On Facebook a week ago I'd linked to the blog Hunger Games Tweets, a Tumblr blog that collected screenshots of various of the racist statements made by fans of The Hunger Games who were shocked and angered that--as explicitly described in the book--major characters were cast by African-Americans. Anna Holmes' New Yorker article goes into more detail about the genesis of the blog, written by a 29-year-old Canadian male of Caribbean descent who was stunned by the racism of many of the people who were angered and upset by casting decisions based on the book.
In retrospect, it’s easy to see why Hunger Games Tweets took off: the project is a potent mix of pop-culture criticism, social-media sharing, provocative statements, and public shaming. But more important, and no doubt more disturbing, is what Adam’s time line of ignorant tweets—what he calls “the repository of death”—says about a certain generation’s failure of imagination. (A look at the tweeters’ profile pictures suggests that most of the missives were written by people in their teens and early twenties. Jezebel reported in a postscript that most of the people quoted on Hunger Games Tweets have since taken down their accounts or made them private.)

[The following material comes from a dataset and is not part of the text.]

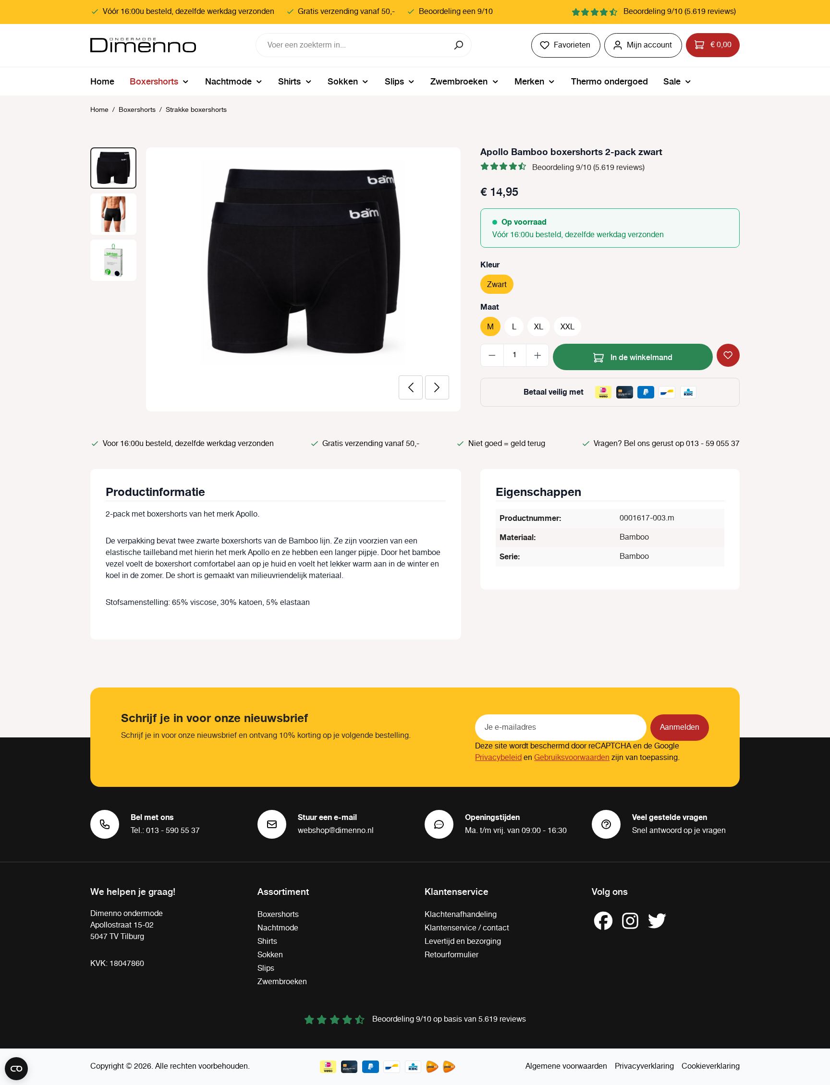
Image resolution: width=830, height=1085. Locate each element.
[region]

In addition to offering object lessons in bad reading comprehension, Hunger Games Tweets—there are now more than two hundred up on the blog—illuminated long-standing racial biases and anxieties. The a-hundred-and-forty-character-long outbursts were microcosms of the ways in which the humanity of minorities is often denied and thwarted, and they underscored how infuriatingly conditional empathy can be. (“Kk call me racist but when I found out rue was black her death wasn’t as sad,” wrote @JashperParas, who amended his tweet with the hashtag #ihatemyself.) They also beg the question: If the stories we tell ourselves about the future, however disturbing, don’t include black people; if readers of “The Hunger Games” are so blind as to skip over the author’s specific details and themes of appearance, race, and class, then what does it say about the stories we tell ourselves regarding the present?
Adam says that the pivotal moment in the evolution of Hunger Games Tweets came on or around March 23rd, after he posted a tweet by someone named Alana Paul, a petite brunette who went by the handle @sw4q. Alana’s tweet was not the most offensive or nakedly racist of the bunch (that award could go to Cliff Kigar, who dropped the N-bomb, or to @GagasAlexander, who complained of “some ugly little girl with nappy…hair.”) but perhaps the most telling. “Awkward moment when Rue is some black girl and not the little blonde innocent girl you picture,” she wrote. She cc’ed a friend on the tweet, @EganMcCoy.
“That tweet was very telling, in terms of a mentality that is probably very widespread,” says Adam, speaking softly from his office high above Toronto’s downtown financial district. He doesn’t sound angry, but he also isn’t amused. The phrases “some black girl” and “little blonde innocent girl” are ringing in my head as he talks, as are thoughts about how the heroes in our imaginations are white until proven otherwise, a variation on the principle of innocent until proven guilty that, for so many minorities, is routinely upended.
Adam tells me that, on the post featuring a screenshot of Alana’s tweet, he added, “Remember that word innocent? This is why Trayvon Martin is dead.” As he says it, I am thinking the same thing: of our culture’s association of whiteness with innocence, of a child described without an accompanying adjective, of a child rendered insignificant and therefore invisible because of his or her particular shade of skin. “I am invisible, understand, simply because people refuse to see me,” explains the protagonist in another famous work of fiction, Ralph Ellison’s “Invisible Man,” which was published sixty years ago this month. “Invisible” can mean unseen, but just as often it speaks to others’ inability to see beyond something, or someone. The renaming of Rue as “some black girl” is a version of this, as is the pursuit and murder of the seventeen-year-old Martin, who, by some accounts, was shot dead by the self-professed neighborhood watchman of an Orlando-area community because all George Zimmerman could see was that he was young, male, and black.